Im 6 ft tall but i ride very short boards despite my height, mainly 6.0s, did love my spider 6.2 but snapped it in cornwall uk, biggest ive got is a resin 8 pin tail thats a 6.8 only time i used it was in indonesia when it was double overhead

----------


## adamjames

I remember some guy who tested positive on the ASP world tour for steroids lol neco padaratz his name was i think, he was surfing a heat in hawaii and dropped in on sunny garcia then went into a rage on the beach, sunny chased him up the beach and beat the crap out of him with his hawaiin heavies lol it must have been a bout of roid rage from neco or something to take on sunny at his home break ha

----------


## Sgt. Hartman

I'll leave the 90 footers for you guys and Garrett McNamara.

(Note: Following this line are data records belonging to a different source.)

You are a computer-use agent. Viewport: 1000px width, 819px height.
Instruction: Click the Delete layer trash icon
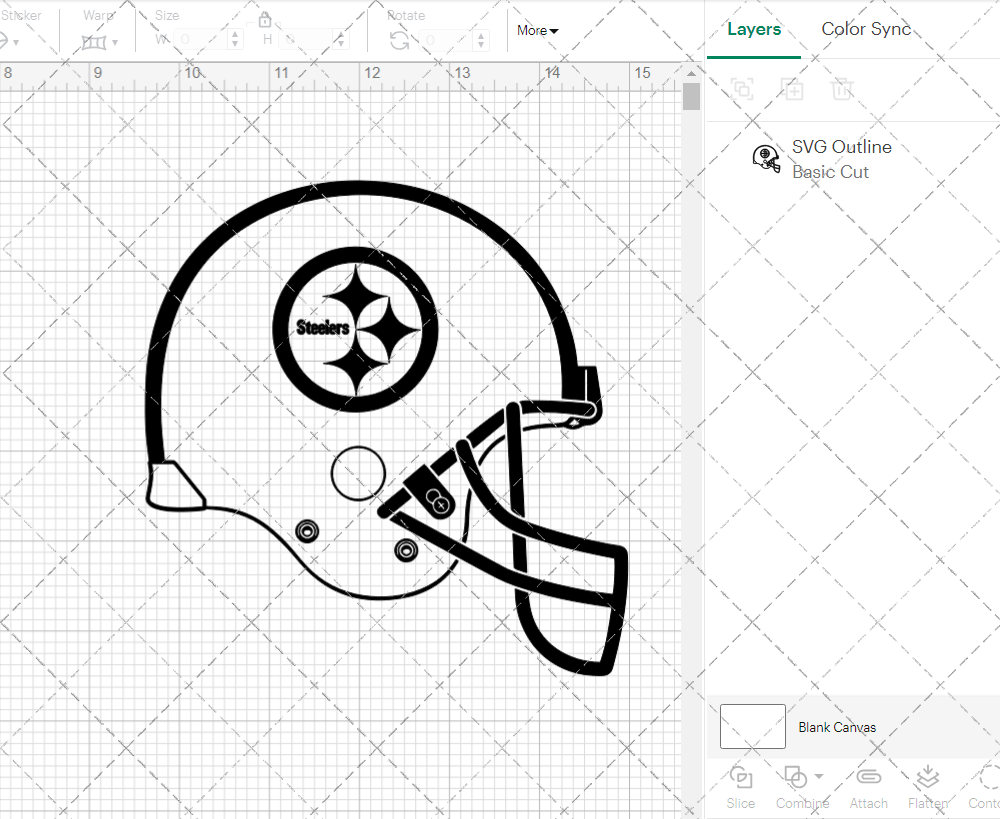click(x=842, y=89)
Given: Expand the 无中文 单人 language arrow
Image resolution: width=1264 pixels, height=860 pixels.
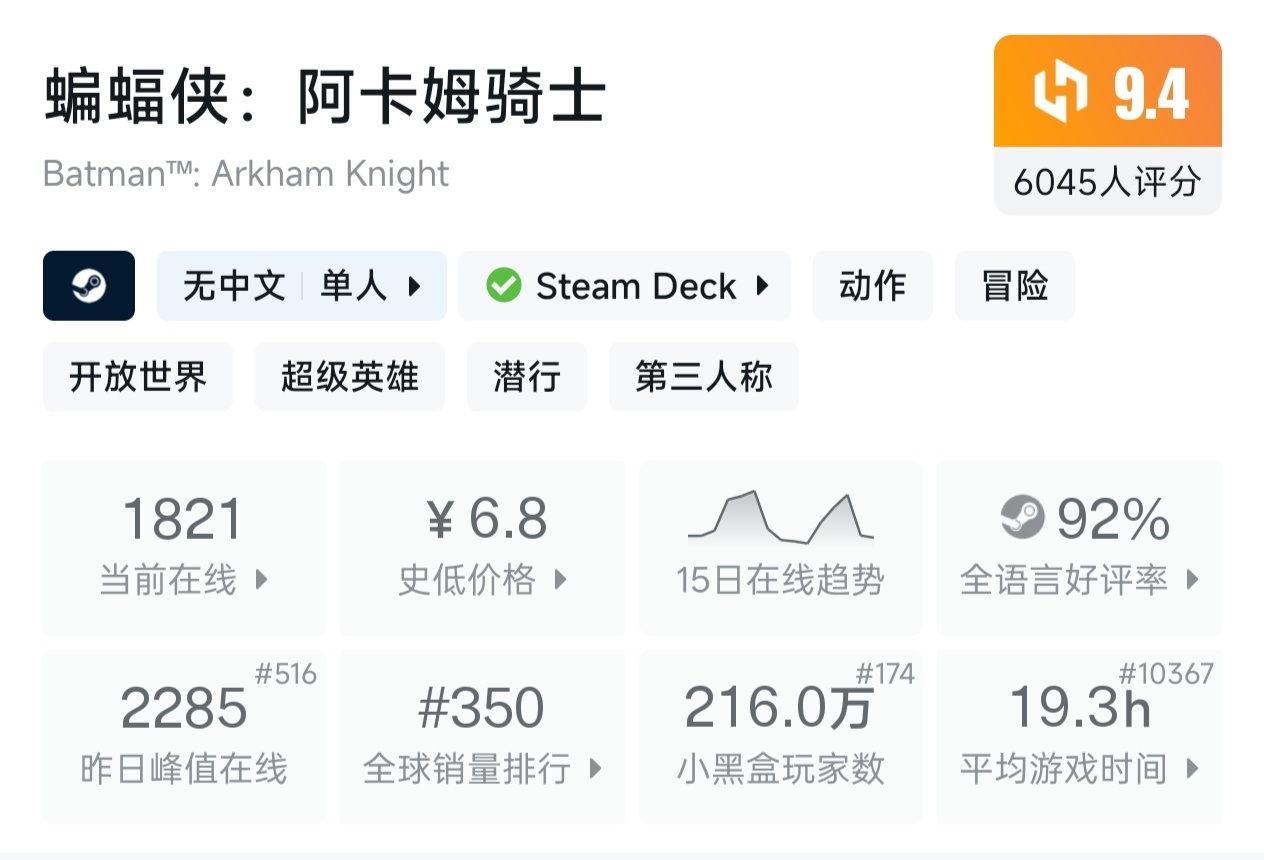Looking at the screenshot, I should tap(415, 287).
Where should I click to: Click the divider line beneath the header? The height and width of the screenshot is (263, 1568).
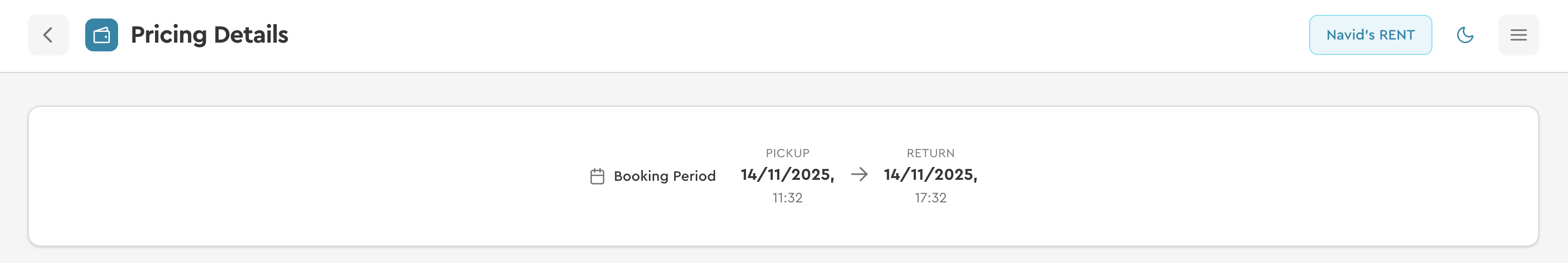784,72
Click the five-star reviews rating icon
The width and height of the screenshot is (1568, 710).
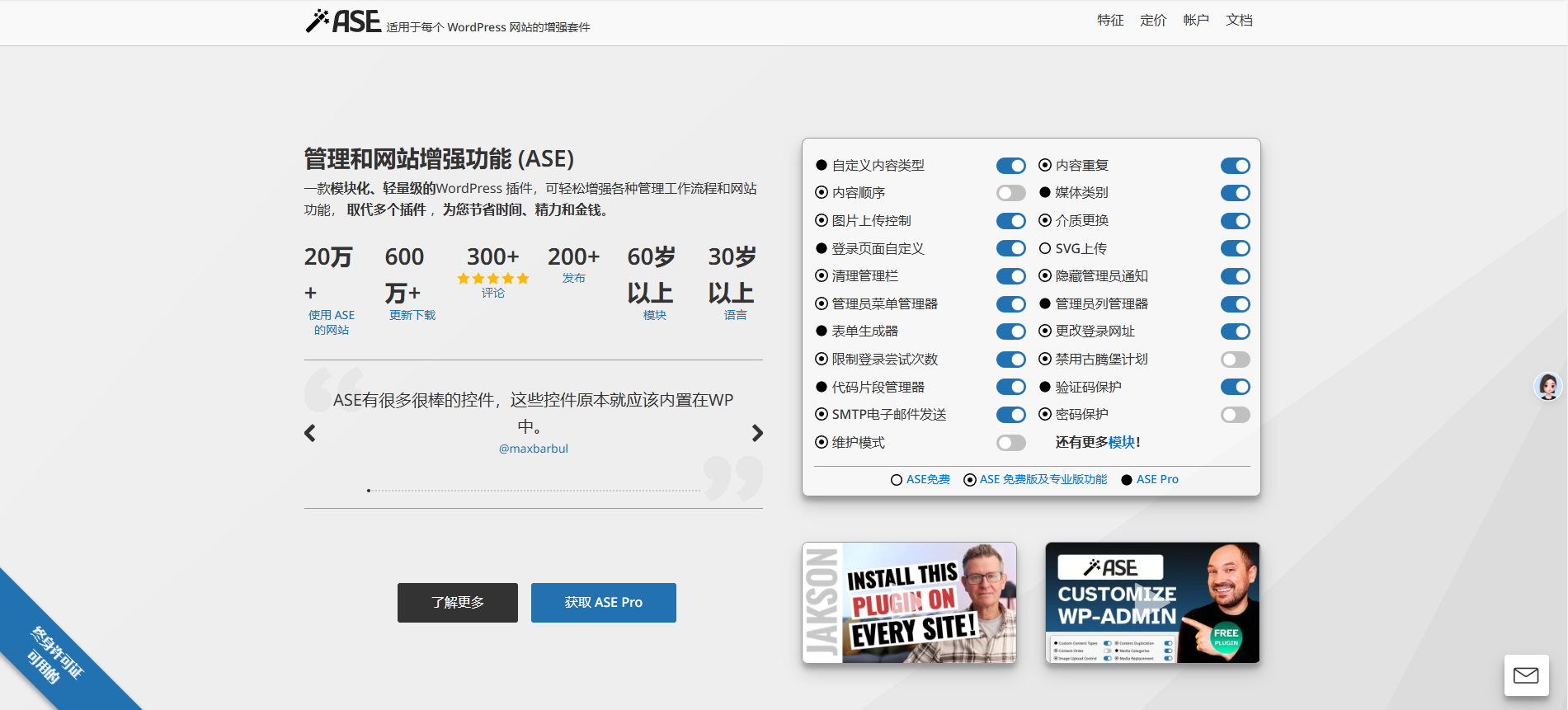492,279
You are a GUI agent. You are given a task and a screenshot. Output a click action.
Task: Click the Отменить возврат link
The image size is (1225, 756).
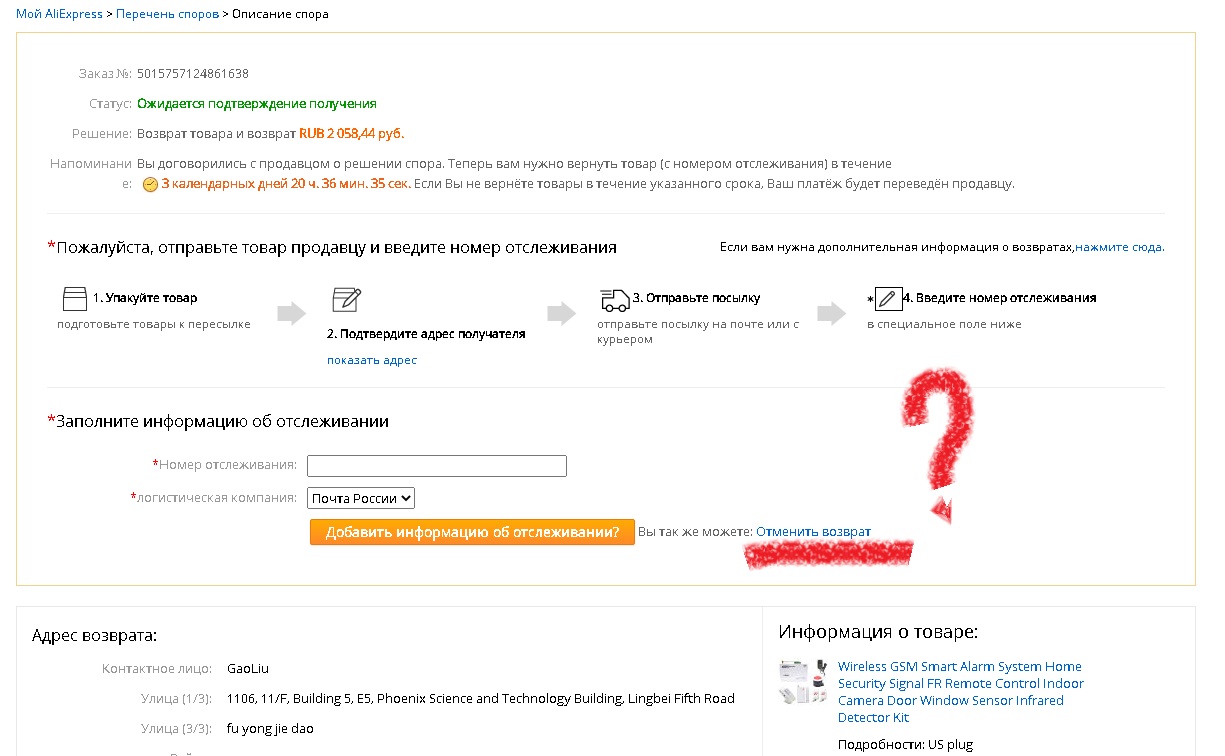813,532
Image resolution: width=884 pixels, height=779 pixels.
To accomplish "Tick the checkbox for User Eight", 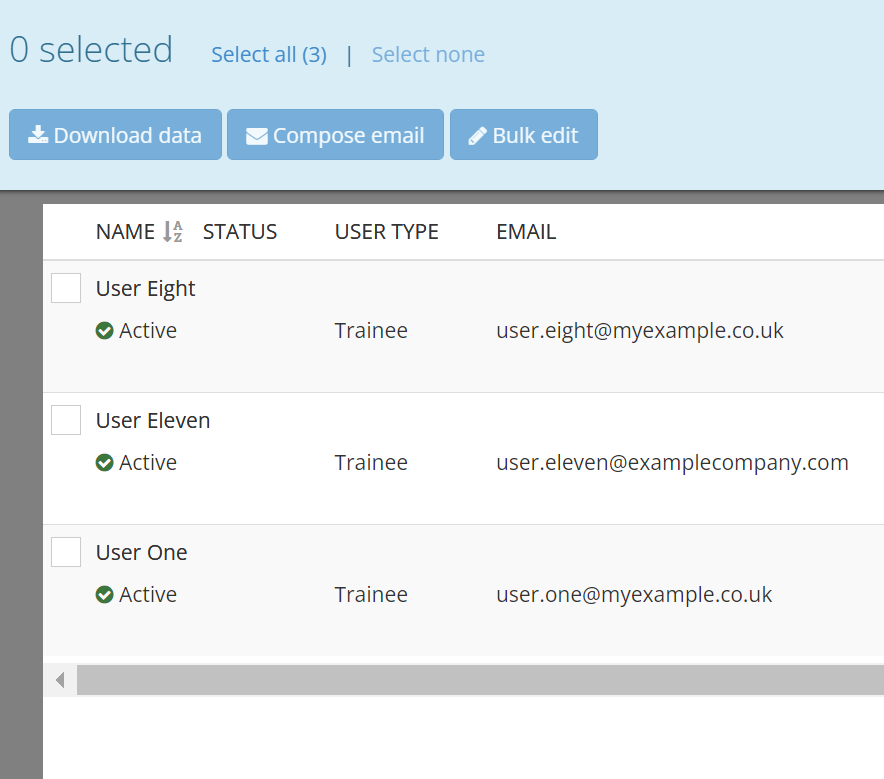I will point(66,288).
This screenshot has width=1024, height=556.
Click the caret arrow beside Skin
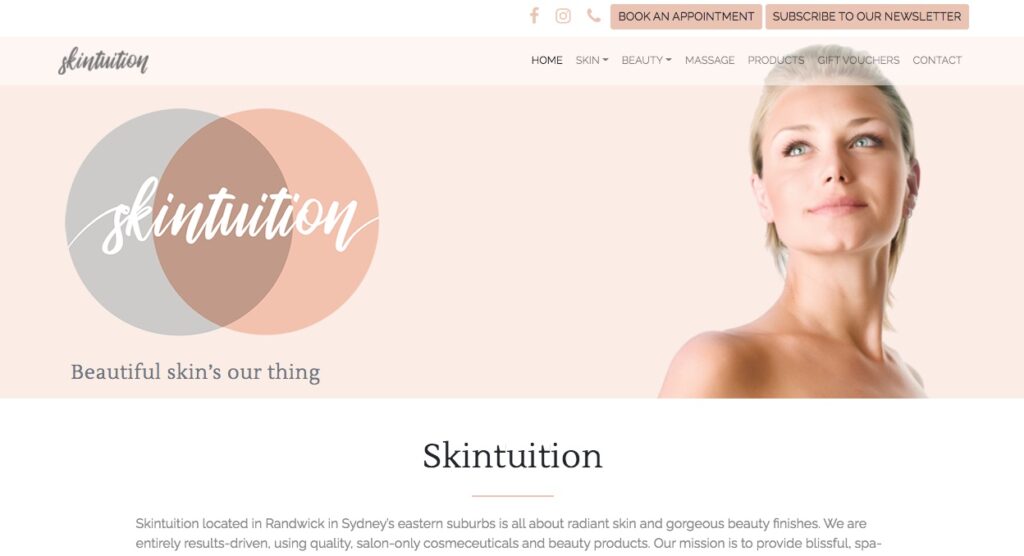(x=605, y=60)
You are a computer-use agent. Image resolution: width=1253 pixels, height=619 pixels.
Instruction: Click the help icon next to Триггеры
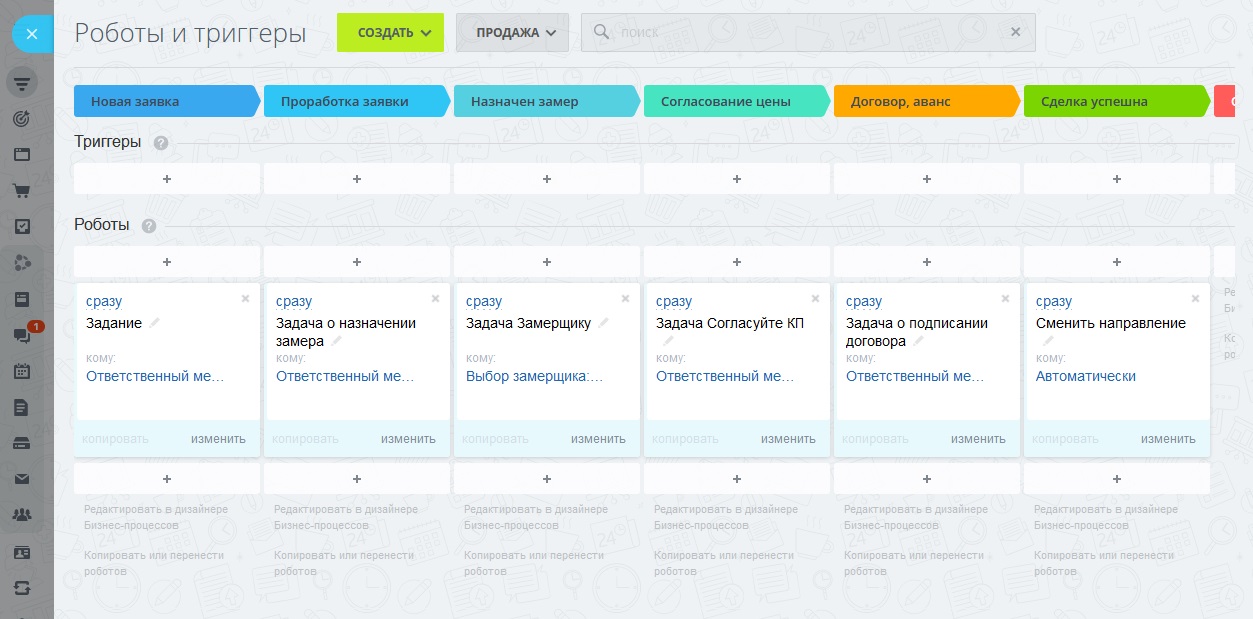[x=161, y=143]

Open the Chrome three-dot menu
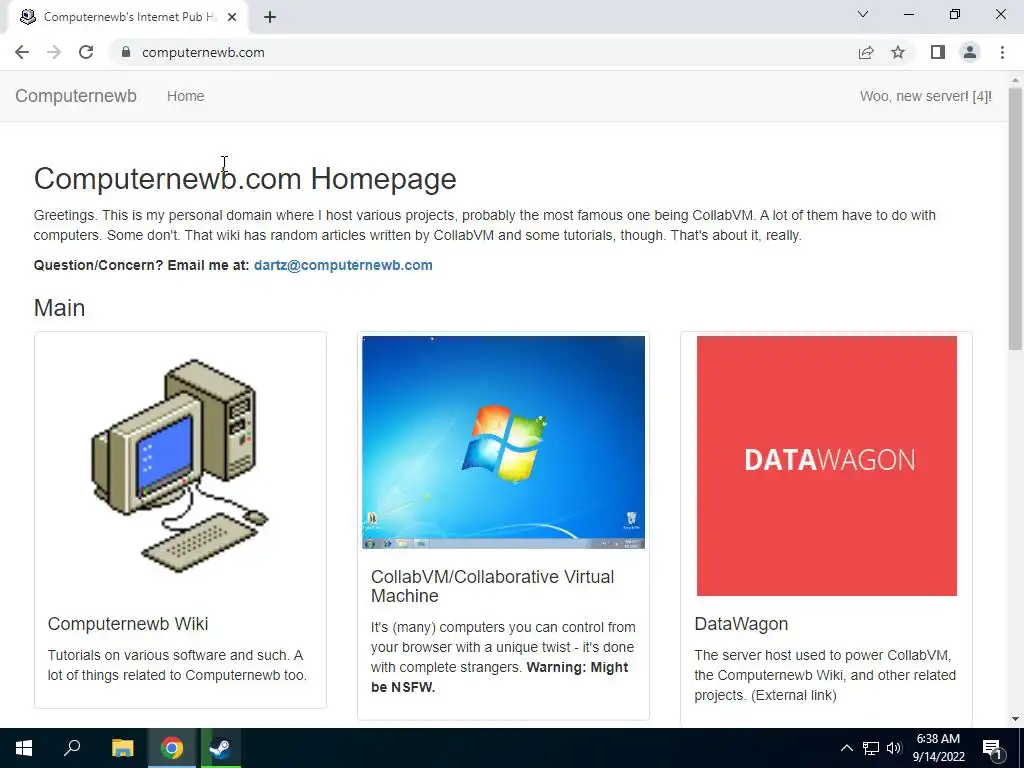(x=1002, y=52)
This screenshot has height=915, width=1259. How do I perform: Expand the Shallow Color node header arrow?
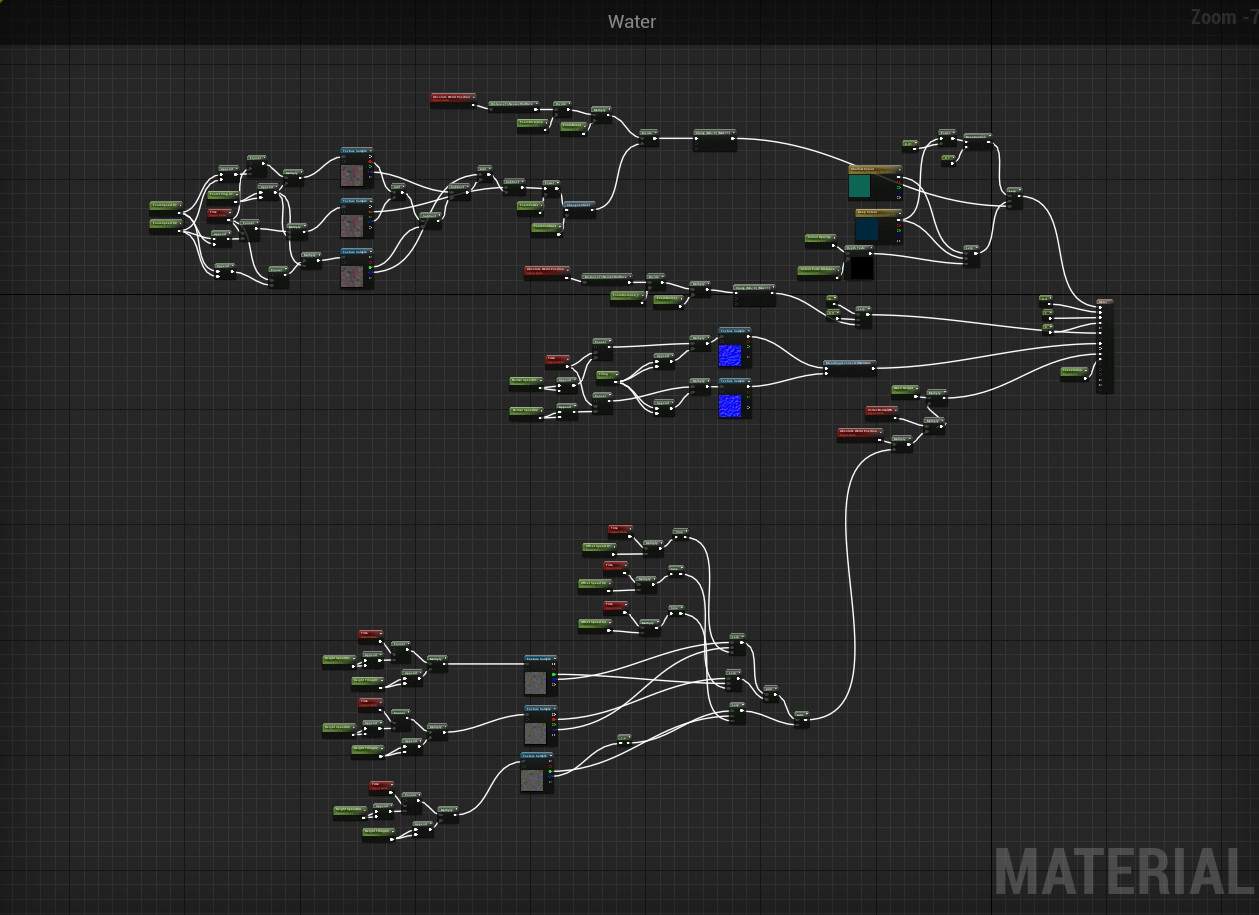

You've probably all already seen this but here it is again.

----------


## adamjames

> yeah i surf mate. 
> 
> makes no difference. unless if on tren i gas out trying to paddle out the back lol 
> 
> 
> the panic of getting under a wave for x amount of time is all in ur head. just let it throw u around then u can swim to the top. fighting the force will do **** all.
> 
> i think u just need to go out there and practise and have fun. **** thinking about steroids doing anything to help with surfing.
> 
> only think it will do is if u take orals or u prone to getting painful pumps u will get that and will hurt like **** the pump out there


Dude theres no way ill ever take tren lol i have mild asthma aswell so thats a double no

not panicking on a big hold down is easier said than done!

----------


## adamjames

...........

----------